**AVAILABLE DATA**
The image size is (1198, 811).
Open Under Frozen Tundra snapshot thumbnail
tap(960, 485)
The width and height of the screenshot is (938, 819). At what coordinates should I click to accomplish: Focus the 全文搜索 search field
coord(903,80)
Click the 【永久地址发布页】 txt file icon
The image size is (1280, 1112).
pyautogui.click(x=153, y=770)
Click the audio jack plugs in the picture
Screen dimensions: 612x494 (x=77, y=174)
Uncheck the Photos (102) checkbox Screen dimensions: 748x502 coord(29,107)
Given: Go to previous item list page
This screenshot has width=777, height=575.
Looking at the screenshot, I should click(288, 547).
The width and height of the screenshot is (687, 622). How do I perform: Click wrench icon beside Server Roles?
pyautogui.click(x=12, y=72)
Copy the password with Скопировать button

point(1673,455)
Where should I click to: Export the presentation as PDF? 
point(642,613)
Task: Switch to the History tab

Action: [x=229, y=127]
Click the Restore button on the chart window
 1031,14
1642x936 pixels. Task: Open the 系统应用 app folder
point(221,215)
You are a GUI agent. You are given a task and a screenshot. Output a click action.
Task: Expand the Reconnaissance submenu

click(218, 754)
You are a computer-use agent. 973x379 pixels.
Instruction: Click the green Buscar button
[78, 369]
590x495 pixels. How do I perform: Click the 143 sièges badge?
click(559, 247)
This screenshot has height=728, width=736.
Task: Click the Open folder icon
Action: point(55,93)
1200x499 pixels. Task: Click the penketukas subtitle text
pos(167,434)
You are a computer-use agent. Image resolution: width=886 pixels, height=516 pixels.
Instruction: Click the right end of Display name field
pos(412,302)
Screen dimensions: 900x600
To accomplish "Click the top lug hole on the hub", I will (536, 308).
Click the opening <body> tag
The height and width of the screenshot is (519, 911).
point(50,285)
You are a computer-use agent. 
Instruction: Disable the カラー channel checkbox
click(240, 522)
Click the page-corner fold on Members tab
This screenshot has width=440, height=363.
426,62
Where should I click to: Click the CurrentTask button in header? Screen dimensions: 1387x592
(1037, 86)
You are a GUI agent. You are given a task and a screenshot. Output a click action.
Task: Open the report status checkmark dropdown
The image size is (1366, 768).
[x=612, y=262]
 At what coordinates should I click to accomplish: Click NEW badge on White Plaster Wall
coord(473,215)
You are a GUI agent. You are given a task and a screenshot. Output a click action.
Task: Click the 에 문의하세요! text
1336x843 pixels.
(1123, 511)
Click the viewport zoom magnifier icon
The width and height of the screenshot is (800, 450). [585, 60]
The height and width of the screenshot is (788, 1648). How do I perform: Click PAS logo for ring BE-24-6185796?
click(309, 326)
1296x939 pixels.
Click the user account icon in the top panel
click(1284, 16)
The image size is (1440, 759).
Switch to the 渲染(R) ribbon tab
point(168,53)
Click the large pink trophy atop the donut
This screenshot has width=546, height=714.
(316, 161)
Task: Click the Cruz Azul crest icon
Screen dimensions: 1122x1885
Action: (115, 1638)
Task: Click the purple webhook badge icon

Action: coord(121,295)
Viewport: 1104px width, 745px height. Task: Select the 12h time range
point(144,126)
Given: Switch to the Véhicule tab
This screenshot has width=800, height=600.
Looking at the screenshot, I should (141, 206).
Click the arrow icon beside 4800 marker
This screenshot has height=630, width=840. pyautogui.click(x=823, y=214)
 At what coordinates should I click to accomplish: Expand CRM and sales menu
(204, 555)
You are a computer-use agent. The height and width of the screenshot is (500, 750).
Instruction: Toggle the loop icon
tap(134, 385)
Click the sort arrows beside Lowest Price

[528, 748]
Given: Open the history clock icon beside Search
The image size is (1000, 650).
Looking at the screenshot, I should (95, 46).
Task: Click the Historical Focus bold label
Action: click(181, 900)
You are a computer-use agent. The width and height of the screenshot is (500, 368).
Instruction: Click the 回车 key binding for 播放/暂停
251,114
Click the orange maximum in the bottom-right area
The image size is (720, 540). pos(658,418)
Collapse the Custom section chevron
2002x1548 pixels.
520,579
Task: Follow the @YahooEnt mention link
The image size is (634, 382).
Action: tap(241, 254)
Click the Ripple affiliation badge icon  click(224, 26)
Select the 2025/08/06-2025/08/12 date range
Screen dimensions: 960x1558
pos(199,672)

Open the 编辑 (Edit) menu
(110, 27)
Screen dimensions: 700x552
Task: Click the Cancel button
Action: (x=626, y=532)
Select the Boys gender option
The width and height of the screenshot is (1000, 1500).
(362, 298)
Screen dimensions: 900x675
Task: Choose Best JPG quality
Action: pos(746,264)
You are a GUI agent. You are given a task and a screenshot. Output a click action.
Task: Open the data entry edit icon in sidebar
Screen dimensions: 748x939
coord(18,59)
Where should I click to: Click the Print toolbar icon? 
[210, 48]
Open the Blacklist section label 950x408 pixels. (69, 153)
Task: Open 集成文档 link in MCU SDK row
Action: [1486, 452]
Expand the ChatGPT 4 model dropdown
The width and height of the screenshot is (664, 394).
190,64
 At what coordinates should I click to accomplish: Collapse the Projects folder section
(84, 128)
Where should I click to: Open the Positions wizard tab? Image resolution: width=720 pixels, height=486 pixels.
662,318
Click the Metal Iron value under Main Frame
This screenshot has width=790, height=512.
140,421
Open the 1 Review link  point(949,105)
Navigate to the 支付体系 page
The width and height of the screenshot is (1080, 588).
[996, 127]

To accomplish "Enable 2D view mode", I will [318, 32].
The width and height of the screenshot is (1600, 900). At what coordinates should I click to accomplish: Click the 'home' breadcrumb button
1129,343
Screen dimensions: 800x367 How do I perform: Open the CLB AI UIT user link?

**WORK TO COMPLETE**
Lines that contain "computer" are the result; find them in the entries above and copy each one.

**EXERCISE SOLUTION**
You are a computer-use agent. 973x379 pixels.
You are a computer-use agent. Image resolution: width=886 pixels, height=516 pixels.
You are a computer-use agent. 
You are a computer-use agent. The height and width of the screenshot is (500, 750).
You are a computer-use agent. The width and height of the screenshot is (500, 368).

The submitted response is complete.